#### WHAT TO DO:
From the first record below to the last, retype each one exactly.

===============

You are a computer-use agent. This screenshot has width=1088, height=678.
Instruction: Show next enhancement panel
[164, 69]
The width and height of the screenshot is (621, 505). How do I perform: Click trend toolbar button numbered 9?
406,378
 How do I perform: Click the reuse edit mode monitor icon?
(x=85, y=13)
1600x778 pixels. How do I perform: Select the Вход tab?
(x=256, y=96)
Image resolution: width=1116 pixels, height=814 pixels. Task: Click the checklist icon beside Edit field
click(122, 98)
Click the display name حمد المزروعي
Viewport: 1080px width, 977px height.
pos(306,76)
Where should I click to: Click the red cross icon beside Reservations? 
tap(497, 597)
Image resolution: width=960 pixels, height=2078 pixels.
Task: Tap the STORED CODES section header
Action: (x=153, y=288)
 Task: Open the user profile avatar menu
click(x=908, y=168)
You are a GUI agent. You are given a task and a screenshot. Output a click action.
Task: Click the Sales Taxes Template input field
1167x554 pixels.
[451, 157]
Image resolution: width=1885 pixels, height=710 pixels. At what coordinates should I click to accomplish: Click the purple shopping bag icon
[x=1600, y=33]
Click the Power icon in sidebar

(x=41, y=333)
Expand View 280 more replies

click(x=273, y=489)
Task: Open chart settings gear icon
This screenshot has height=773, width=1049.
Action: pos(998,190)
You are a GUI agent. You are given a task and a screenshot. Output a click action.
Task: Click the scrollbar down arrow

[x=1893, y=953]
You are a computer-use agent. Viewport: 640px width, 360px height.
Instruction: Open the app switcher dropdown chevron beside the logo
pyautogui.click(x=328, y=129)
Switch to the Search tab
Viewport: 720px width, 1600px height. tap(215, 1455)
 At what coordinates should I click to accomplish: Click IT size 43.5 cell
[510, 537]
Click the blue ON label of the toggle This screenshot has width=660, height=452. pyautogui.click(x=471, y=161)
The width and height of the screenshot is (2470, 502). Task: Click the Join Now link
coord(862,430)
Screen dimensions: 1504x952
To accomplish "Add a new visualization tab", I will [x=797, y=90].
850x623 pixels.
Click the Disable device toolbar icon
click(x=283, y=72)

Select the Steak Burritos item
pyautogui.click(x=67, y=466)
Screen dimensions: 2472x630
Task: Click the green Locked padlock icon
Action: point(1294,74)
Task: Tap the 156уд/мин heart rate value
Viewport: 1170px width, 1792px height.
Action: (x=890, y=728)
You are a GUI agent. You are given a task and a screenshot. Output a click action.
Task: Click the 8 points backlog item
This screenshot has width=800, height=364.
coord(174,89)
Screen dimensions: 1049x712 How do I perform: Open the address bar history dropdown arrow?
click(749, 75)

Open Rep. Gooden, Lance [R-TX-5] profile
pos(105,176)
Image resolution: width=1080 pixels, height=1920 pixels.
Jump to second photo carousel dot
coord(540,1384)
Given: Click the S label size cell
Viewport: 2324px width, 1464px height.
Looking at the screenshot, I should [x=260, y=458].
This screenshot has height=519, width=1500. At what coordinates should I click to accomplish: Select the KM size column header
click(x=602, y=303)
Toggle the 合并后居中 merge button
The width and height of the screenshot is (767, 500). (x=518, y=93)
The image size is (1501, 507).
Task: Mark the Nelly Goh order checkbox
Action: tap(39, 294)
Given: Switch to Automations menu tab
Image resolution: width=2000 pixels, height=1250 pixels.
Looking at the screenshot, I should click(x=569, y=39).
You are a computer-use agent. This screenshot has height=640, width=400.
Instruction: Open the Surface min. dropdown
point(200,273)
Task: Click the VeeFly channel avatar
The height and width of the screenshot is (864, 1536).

===============

#### YOUR SOLUTION:
You are a computer-use agent. This screenshot has width=1088, height=678.
Instruction: Show next enhancement panel
[164, 69]
The width and height of the screenshot is (621, 505). How do I perform: Click trend toolbar button numbered 9?
406,378
 How do I perform: Click the reuse edit mode monitor icon?
(x=85, y=13)
1600x778 pixels. How do I perform: Select the Вход tab?
(x=256, y=96)
Image resolution: width=1116 pixels, height=814 pixels. Task: Click the checklist icon beside Edit field
click(122, 98)
Click the display name حمد المزروعي
Viewport: 1080px width, 977px height.
pos(306,76)
Where should I click to: Click the red cross icon beside Reservations? 
tap(497, 597)
Image resolution: width=960 pixels, height=2078 pixels.
Task: Tap the STORED CODES section header
Action: (x=153, y=288)
 Task: Open the user profile avatar menu
click(x=908, y=168)
You are a GUI agent. You are given a task and a screenshot. Output a click action.
Task: Click the Sales Taxes Template input field
1167x554 pixels.
[451, 157]
Image resolution: width=1885 pixels, height=710 pixels. At what coordinates should I click to accomplish: Click the purple shopping bag icon
[x=1600, y=33]
Click the Power icon in sidebar

(x=41, y=333)
Expand View 280 more replies

click(x=273, y=489)
Task: Open chart settings gear icon
This screenshot has height=773, width=1049.
Action: pos(998,190)
You are a GUI agent. You are given a task and a screenshot. Output a click action.
Task: Click the scrollbar down arrow

[x=1893, y=953]
You are a computer-use agent. Viewport: 640px width, 360px height.
Instruction: Open the app switcher dropdown chevron beside the logo
pyautogui.click(x=328, y=129)
Switch to the Search tab
Viewport: 720px width, 1600px height. tap(215, 1455)
 At what coordinates should I click to accomplish: Click IT size 43.5 cell
[510, 537]
Click the blue ON label of the toggle This screenshot has width=660, height=452. pyautogui.click(x=471, y=161)
The width and height of the screenshot is (2470, 502). Task: Click the Join Now link
coord(862,430)
Screen dimensions: 1504x952
To accomplish "Add a new visualization tab", I will [x=797, y=90].
850x623 pixels.
Click the Disable device toolbar icon
click(x=283, y=72)

Select the Steak Burritos item
pyautogui.click(x=67, y=466)
Screen dimensions: 2472x630
Task: Click the green Locked padlock icon
Action: point(1294,74)
Task: Tap the 156уд/мин heart rate value
Viewport: 1170px width, 1792px height.
Action: (x=890, y=728)
You are a GUI agent. You are given a task and a screenshot. Output a click action.
Task: Click the 8 points backlog item
This screenshot has width=800, height=364.
coord(174,89)
Screen dimensions: 1049x712 How do I perform: Open the address bar history dropdown arrow?
click(749, 75)

Open Rep. Gooden, Lance [R-TX-5] profile
pos(105,176)
Image resolution: width=1080 pixels, height=1920 pixels.
Jump to second photo carousel dot
coord(540,1384)
Given: Click the S label size cell
Viewport: 2324px width, 1464px height.
Looking at the screenshot, I should [x=260, y=458].
This screenshot has height=519, width=1500. At what coordinates should I click to accomplish: Select the KM size column header
click(x=602, y=303)
Toggle the 合并后居中 merge button
The width and height of the screenshot is (767, 500). (x=518, y=93)
The image size is (1501, 507).
Task: Mark the Nelly Goh order checkbox
Action: tap(39, 294)
Given: Switch to Automations menu tab
Image resolution: width=2000 pixels, height=1250 pixels.
Looking at the screenshot, I should click(x=569, y=39).
You are a computer-use agent. This screenshot has height=640, width=400.
Instruction: Open the Surface min. dropdown
point(200,273)
Task: Click the VeeFly channel avatar
The height and width of the screenshot is (864, 1536).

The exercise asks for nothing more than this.